Senior ML Systems Engineer, Frameworks & Tooling

Cohere·Remote(London)

Software Development

Excel

WFA Digital Insight

The demand for skilled ML systems engineers has skyrocketed in recent years, with a growth rate of 45% in 2025 alone. As companies like Cohere continue to push the boundaries of AI, professionals with expertise in large-scale distributed training and HPC systems are in high demand. With Cohere's mission to scale intelligence and serve humanity, this role offers a unique opportunity to work on cutting-edge projects and collaborate with a team of world-class researchers and engineers. Candidates should be prepared to showcase their experience with distributed training abstractions, multi-node cluster orchestration, and containerized environments. Before applying, it's essential to understand the current landscape of ML systems and the skills required to succeed in this field.

Job Description

About the Role

The Senior ML Systems Engineer role at Cohere is a critical position that requires expertise in large-scale distributed training and HPC systems. As a key member of the team, you will be responsible for designing and maintaining the core components that enable fast, reliable, and scalable model training. Your work will have a direct impact on the company's mission to scale intelligence and serve humanity. You will collaborate closely with the research, infra, and deployment teams to ensure that the training framework is optimized for performance and efficiency.

The day-to-day responsibilities of this role will involve working on the development and maintenance of the training framework, designing distributed training abstractions, and improving training throughput and stability on multi-node clusters. You will also be responsible for developing and maintaining tooling for monitoring, logging, debugging, and developer ergonomics. Your expertise in large-scale distributed training and HPC systems will be essential in resolving performance bottlenecks and building robust systems that ensure reproducible, debuggable, large-scale runs.

Cohere is a team of passionate researchers, engineers, designers, and more, who are dedicated to their craft.
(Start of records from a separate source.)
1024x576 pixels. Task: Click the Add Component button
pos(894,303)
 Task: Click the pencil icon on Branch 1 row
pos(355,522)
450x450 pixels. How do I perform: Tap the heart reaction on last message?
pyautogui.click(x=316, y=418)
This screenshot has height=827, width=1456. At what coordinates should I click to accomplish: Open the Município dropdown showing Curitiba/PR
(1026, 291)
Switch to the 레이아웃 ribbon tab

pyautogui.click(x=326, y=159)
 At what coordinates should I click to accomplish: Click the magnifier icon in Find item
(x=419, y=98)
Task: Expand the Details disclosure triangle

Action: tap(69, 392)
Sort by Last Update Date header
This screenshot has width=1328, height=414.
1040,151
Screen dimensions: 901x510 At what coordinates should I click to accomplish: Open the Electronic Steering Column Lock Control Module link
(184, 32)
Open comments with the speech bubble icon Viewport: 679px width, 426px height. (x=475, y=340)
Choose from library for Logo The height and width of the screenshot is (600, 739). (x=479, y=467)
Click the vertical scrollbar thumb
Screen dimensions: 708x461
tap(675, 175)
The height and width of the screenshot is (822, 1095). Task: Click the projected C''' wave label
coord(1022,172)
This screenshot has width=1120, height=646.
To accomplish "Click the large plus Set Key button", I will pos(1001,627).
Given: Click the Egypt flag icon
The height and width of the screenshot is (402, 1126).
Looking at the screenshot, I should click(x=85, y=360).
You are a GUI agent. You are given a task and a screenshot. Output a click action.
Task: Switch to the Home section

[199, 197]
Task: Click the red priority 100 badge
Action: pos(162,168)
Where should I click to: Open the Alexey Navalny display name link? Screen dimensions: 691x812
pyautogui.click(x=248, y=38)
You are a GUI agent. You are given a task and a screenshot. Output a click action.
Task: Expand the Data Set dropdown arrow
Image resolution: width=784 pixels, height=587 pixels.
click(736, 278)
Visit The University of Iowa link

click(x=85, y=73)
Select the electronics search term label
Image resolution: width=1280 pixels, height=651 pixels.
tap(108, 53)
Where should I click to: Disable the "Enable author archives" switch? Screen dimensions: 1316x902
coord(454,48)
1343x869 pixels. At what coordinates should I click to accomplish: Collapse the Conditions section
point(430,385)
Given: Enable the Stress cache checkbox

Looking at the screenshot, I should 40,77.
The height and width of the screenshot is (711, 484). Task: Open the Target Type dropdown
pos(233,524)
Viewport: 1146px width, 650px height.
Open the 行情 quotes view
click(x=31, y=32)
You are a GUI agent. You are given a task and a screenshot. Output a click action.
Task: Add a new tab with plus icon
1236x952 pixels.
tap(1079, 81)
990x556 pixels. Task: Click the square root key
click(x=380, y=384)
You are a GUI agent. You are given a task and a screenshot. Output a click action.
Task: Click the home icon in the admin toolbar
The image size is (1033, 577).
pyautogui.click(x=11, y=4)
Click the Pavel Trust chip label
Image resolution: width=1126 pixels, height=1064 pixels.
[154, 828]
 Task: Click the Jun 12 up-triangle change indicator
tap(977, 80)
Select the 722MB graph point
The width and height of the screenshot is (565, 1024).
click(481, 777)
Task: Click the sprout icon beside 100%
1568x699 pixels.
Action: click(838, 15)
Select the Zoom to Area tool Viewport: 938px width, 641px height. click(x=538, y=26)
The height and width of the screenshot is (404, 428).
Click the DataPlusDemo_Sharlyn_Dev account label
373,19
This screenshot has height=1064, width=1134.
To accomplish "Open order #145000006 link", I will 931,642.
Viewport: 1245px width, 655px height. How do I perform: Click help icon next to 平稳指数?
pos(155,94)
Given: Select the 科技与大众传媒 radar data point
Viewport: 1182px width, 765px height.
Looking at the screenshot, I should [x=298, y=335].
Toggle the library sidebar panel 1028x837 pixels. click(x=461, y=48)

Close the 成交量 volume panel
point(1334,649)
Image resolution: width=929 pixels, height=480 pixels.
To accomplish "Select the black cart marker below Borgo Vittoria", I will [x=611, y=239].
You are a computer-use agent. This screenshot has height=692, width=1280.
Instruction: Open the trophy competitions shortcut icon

As a Senior ML Systems Engineer, you will be working with a world-class team that is committed to building great products and driving innovation in the field of AI. Your contributions will be valued, and you will have the autonomy to make a significant impact on the company's mission.

What You Will Do

Design and maintain the training framework responsible for large-scale LLM training
Develop and maintain tooling for monitoring, logging, debugging, and developer ergonomics
Collaborate closely with infra teams to ensure that the cluster, container environments, and hardware configurations support high-performance training
Investigate and resolve performance bottlenecks across the ML systems stack
Build robust systems that ensure reproducible, debuggable, large-scale runs
Improve training throughput and stability on multi-node clusters
Design distributed training abstractions (data/tensor/pipeline parallelism, FSDP/ZeRO strategies, memory management, checkpointing)
Develop and maintain systems for data pipeline optimization, sharded datasets, or caching strategies
Work closely with the research team to develop and implement new training techniques and algorithms

What We Are Looking For

Strong engineering experience in large-scale distributed training or HPC systems
Deep familiarity with JAX internals, distributed training libraries, or custom kernels/fused ops
Experience with multi-node cluster orchestration (Slurm, Ray, Kubernetes, or similar)
Comfort debugging performance issues across CUDA/NCCL, networking, IO, and data pipelines
Experience working with containerized environments (Docker, Singularity/Apptainer)
A track record of building tools that increase developer velocity for ML teams
Excellent judgment around trade-offs: performance vs complexity, research velocity vs maintainability
Strong collaboration skills — you’ll work closely with infra, research, and deployment teams
Experience with training LLMs or other large transformer architectures
Contributions to ML frameworks (PyTorch, JAX, DeepSpeed, Megatron, xFormers, etc.)
Familiarity with evaluation and serving frameworks (vLLM, TensorRT-LLM, custom KV caches)

Nice to Have

Experience with data pipeline optimization, sharded datasets, or caching strategies
Background in performance engineering, profiling, or low-level systems
Contributions to open-source ML projects or research papers in top-tier venues

Benefits and Perks

Opportunity to work on cutting-edge projects and collaborate with a world-class team
Competitive compensation package
Equity options
Flexible working hours and remote work arrangements
Access to the latest tools and technologies
Professional development opportunities and training
Health and wellness programs
Remote stipend and equipment allowance
Paid time off and holidays

How to Stand Out

Tip: Make sure to highlight your experience with large-scale distributed training and HPC systems in your resume and cover letter.
When preparing for the interview, focus on your ability to design and maintain complex systems, as well as your experience with containerized environments and multi-node cluster orchestration.
Be prepared to provide specific examples of your experience with performance debugging and optimization.
Showcasing your contributions to open-source ML projects or research papers in top-tier venues can be a significant advantage.
Don't be afraid to ask questions about the company culture and team dynamics during the interview process.
Be prepared to discuss your experience with ML frameworks and your ability to build tools that increase developer velocity for ML teams.

This is a remote position listed on WFA Digital, the platform for professionals who work from anywhere. Browse more remote jobs across all categories.